Josh gives a rough outline of a system he calls “Fusion Trading”. It uses a combination of important price levels on the daily chart with similar levels on the intraday chart. When these levels line up and the price reaches these levels, the setup is in play. Rather than take trades exactly as these levels are hit, he waits until the price continues beyond the level by 25 cents, 50 cents and 1 dollar. The further beyond the price level, the more reliable the trade is. These important daily price levels must have held for 10+ days, so when the price hits them it will have been a quick move to get there. The “fusion” trade is trying to capture a small pullback from that move as it bounces near these important price levels.

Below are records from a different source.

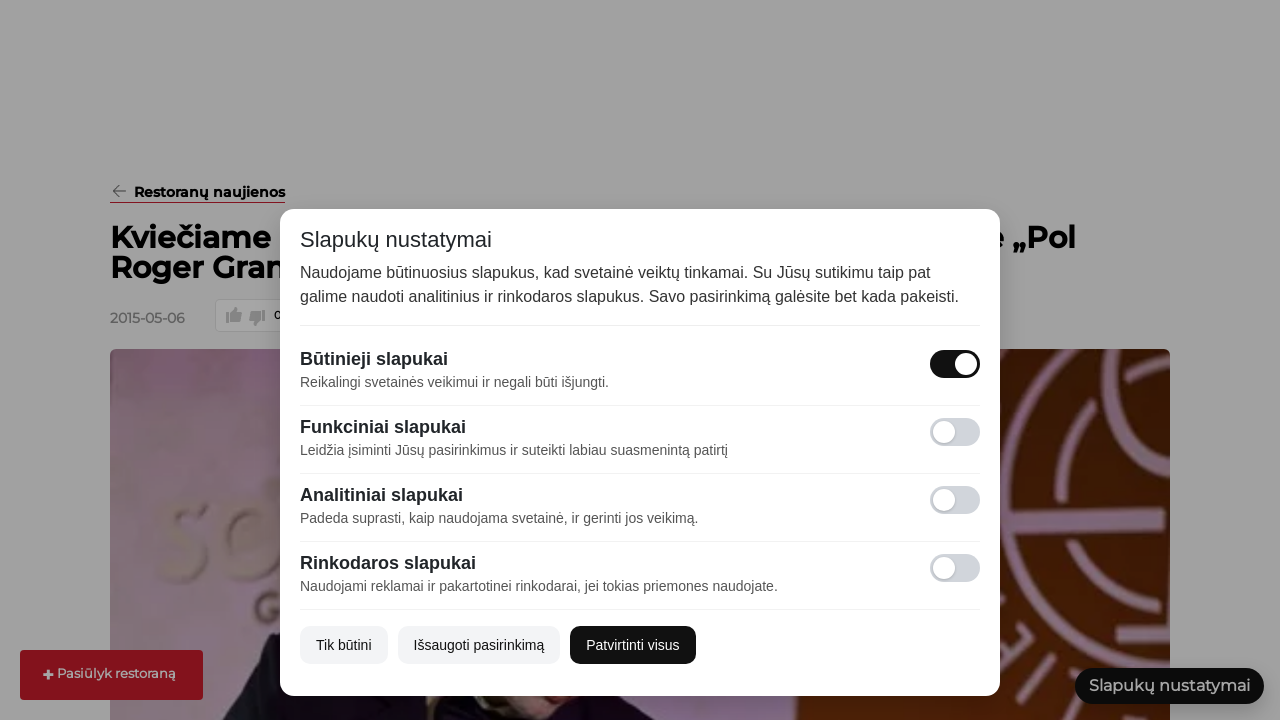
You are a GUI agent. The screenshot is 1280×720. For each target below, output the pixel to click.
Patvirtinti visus (632, 645)
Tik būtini (344, 645)
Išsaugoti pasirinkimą (479, 645)
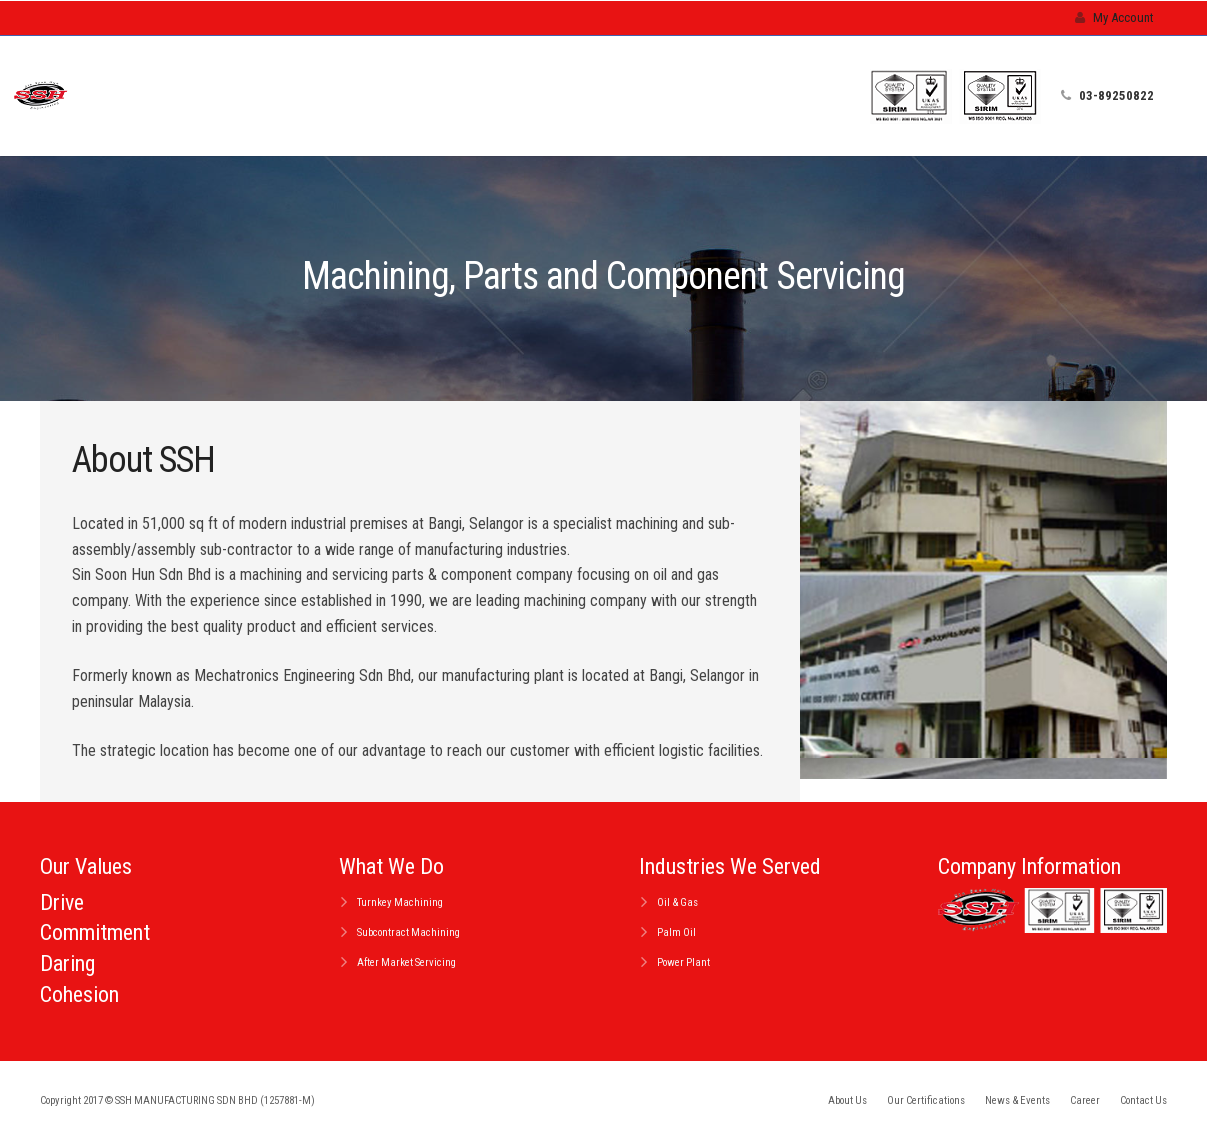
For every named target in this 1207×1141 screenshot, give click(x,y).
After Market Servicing (406, 962)
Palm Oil (676, 932)
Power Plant (683, 962)
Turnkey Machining (400, 902)
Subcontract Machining (408, 932)
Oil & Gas (677, 902)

Here are some important points about this system:

  • Important prices are determined before the market open
  • These prices come from four levels: Premarket highs/lows, previous day highs/lows, daily chart highs/lows, newly formed intraday highs/lows
  • The price levels are “close” to each other and used to ladder in to a position
  • Important to know points for initial entry and then secondary entry points (for example, $0.50, $1.00, and $2.00 below the important price level)
  • Has maximum of three tiers for laddering into a position
  • Must have a longer term swing price level within $3 of the initial entry point, otherwise not valid
  • For intraday trades, he uses different price levels prior to 9:45am than after that time
  • Trades only higher priced stocks since they move a lot and are large enough that big institutions are trading them
  • As with all “catching a falling knife” trading strategies, you have to be willing to tolerate being in the red a good bit of the time
  • He alludes to having previously used $0.15 increments for entry point ladder and profit taking ladder, but switched to $0.50 increments — doesn’t fully explain why
  • He has some rules for turning an intraday trade into a swing trade and goes through an example but I didn’t really follow the logic
  • Says he has “literally 100 more rules and procedures for capturing the correct entry levels”

My Takeaways

The alignment of daily and intraday levels might be worth pursuing. I could see developing a way to automatically identify these levels and incorporating them into my own systems. It would be interesting to identify these areas and see if performance is correlated to the distance from important daily points. Using them as a filter would, I suspect, drastically reduce the number of trades in the systems I have in mind — especially if combining a swing and intraday price level.

Treating VERY high-priced stocks as a different universe all to their own I think makes sense. It’s probably worth looking at my systems only on high-priced stocks.

Turning intraday trades into swing trades has always made a lot of sense to me but I’ve never found a system that I’ve backtested where the data has shown me a clear path to doing it. Holding a position overnight simply because it hasn’t hit a stop or target that you thought would hit intraday seems like a volatility crap shoot.